India may have provided more in intellectual capital to the US just over the last decade than all of the financial aid the US has given to India over the last 60 years, says an Indian American entrepreneur researcher who has done a study on the immigration issue.

“So one may ask - who’s helping who, here,” said Delhi born Vivek Wadhwa, a technology entrepreneur currently working as Wertheim Fellow at Harvard Law School and executive in residence at Duke University on the release of the study Wednesday by Kauffman Foundation.

But for the first time in its history, the US faces the prospect of a reverse brain drain because of its flawed immigration policies, says the study, the third in a series of studies focusing on immigrants’ contributions to the competitiveness of the US economy.

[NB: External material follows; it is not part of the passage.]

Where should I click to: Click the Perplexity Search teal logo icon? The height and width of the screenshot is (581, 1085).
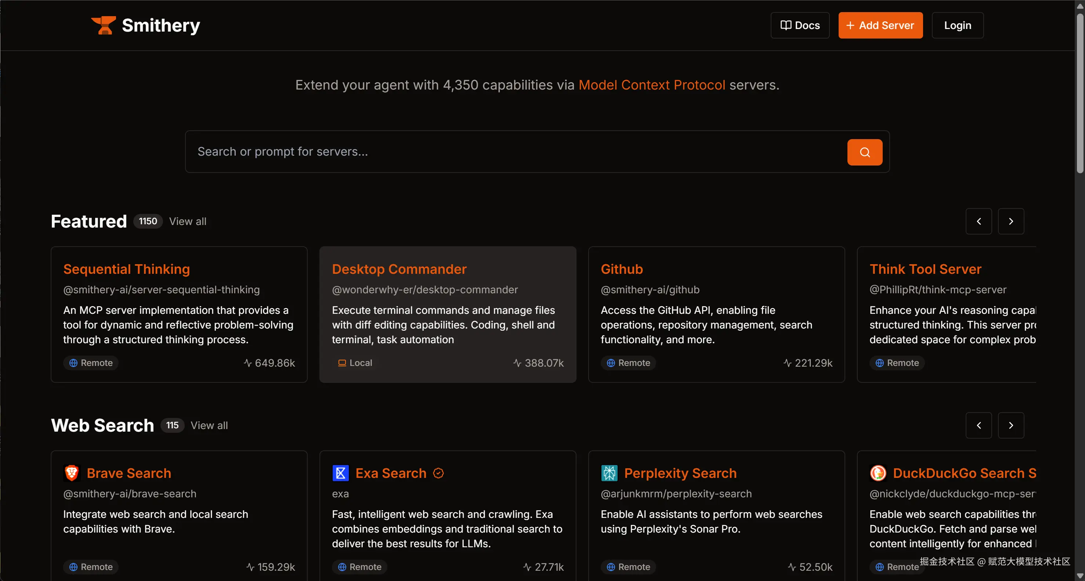(x=609, y=473)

The US should bring in highly skilled immigrants not as temporary workers but to stay if it does not want to lose them to countries like India and China, the study suggests.

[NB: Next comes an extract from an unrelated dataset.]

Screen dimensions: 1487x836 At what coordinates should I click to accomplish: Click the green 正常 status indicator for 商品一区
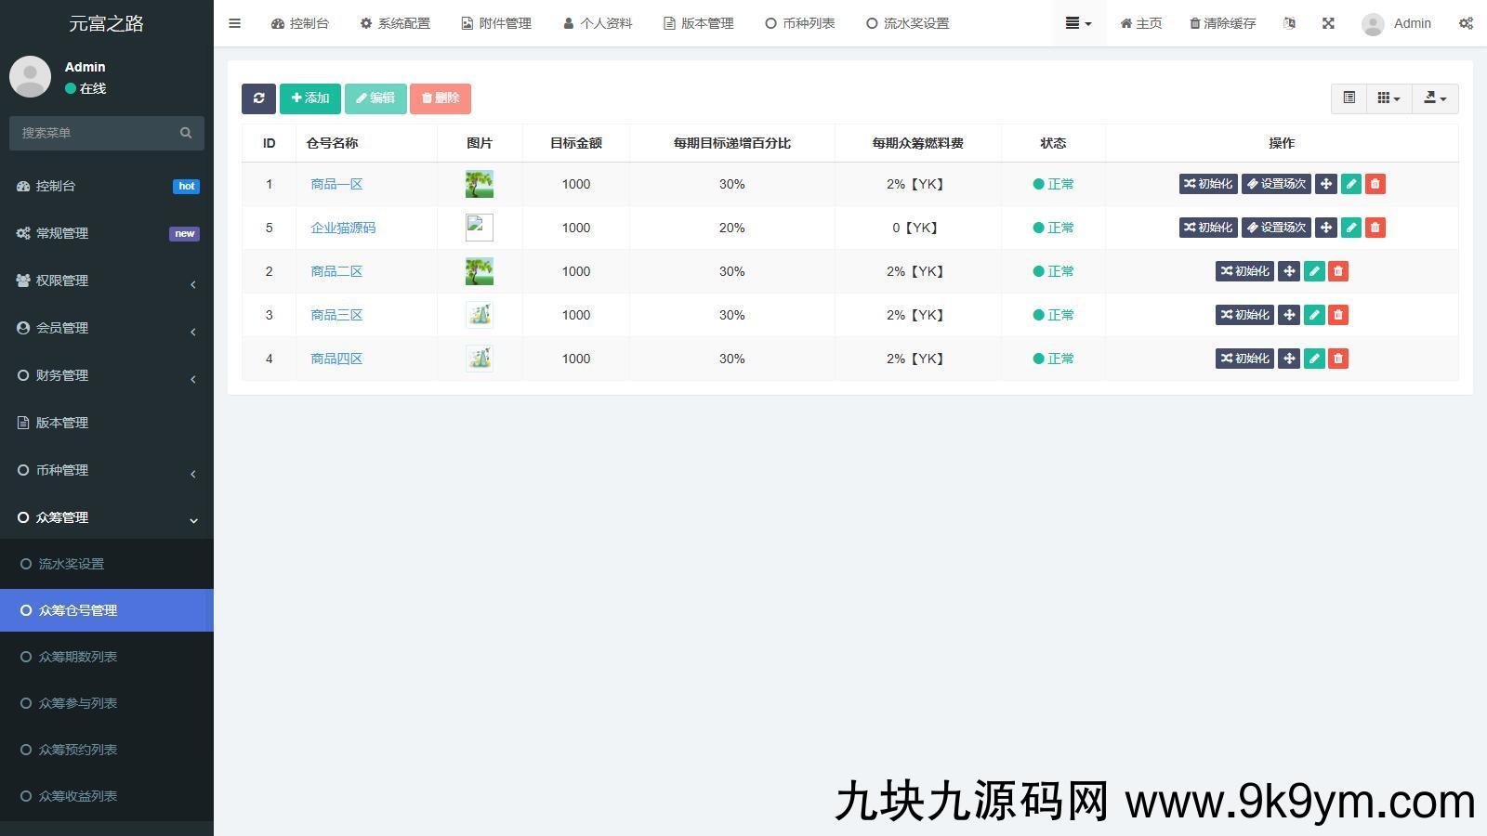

The study is co-authored by Guillermina Jasso, professor of sociology at New York University, Ben Rissing and Gary Gereffi research scholars at Duke University and Richard Freeman, Herbert Asherman Chair in Economics at Harvard University.

Noting that the number of skilled workers waiting for visas is significantly larger than the number that can be admitted to the US, it says this imbalance creates the potential for a sizeable reverse brain-drain from America to the skilled workers’ home countries.

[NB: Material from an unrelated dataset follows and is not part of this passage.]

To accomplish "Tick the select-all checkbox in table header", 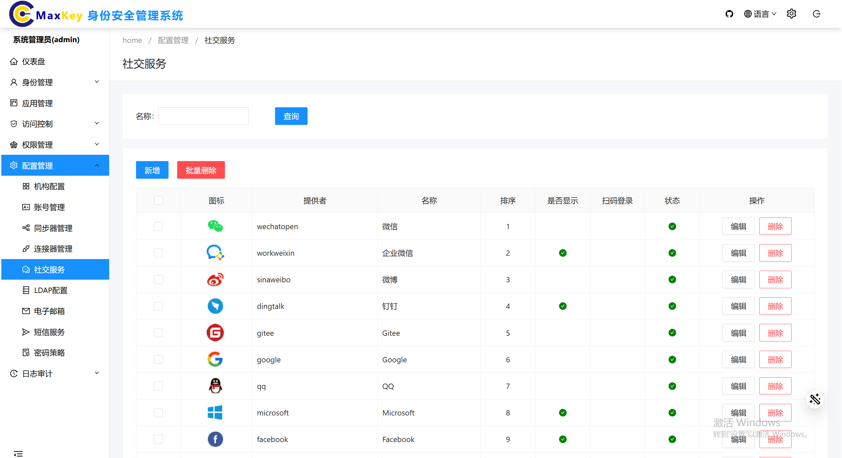I will (x=158, y=200).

The study estimated “there are more than one million individuals waiting in line for legal permanent resident status. The wait time for visas for countries with the largest populations, like India and China, ranged to four years in June - not counting visa processing time - and may be even higher when visas are again available in October.

This backlog is likely to increase substantially, given the limited number of visas available, it said. Evidence from the “New Immigrant Survey” indicates that approximately one in five new legal immigrants and about one in three employment principals either plan to leave the US or are uncertain about remaining.

Moreover, media reports suggest that increasing numbers of skilled workers have begun to return home to countries like India and China where the economies are booming, the study noted.

“So far, the US has the benefit of attracting the worlds best and brightest. They have typically come here for the freedom and economic opportunities that America offers,” said Wadhwa.

“Now, because of our flawed immigration policies, we have not set the stage for the departure of hundreds of thousands of highly skilled professionals - who we have trained in our technology, techniques and markets and made even more valuable.

“This is lose-lose for the US. Our corporations lose key talent that is contributing to innovation and competitiveness, and we end up creating potential competitors,” he said.

Wadhwa said he was by no means advocating an expansion of the numbers of H-1B visas for skilled workers. “In fact, part of this problem has been created by our expanding the numbers of temporary workers we admit and not increasing the numbers of permanent resident visas.”

Noting that the focus of the immigration debate in US has been on the plight of the unskilled workers who have entered the country illegally, he said If Washington waited five years to reform the immigration system, the illegal and unskilled will still be here as these poor people have few options.

“But the highly educated and skilled - who are fuelling economic growth and contributing significantly to US global competitiveness will be long gone. They are in even more demand in countries like India and China than they are in the US. Our loss will be the gain of their home countries,” Wadhwa said.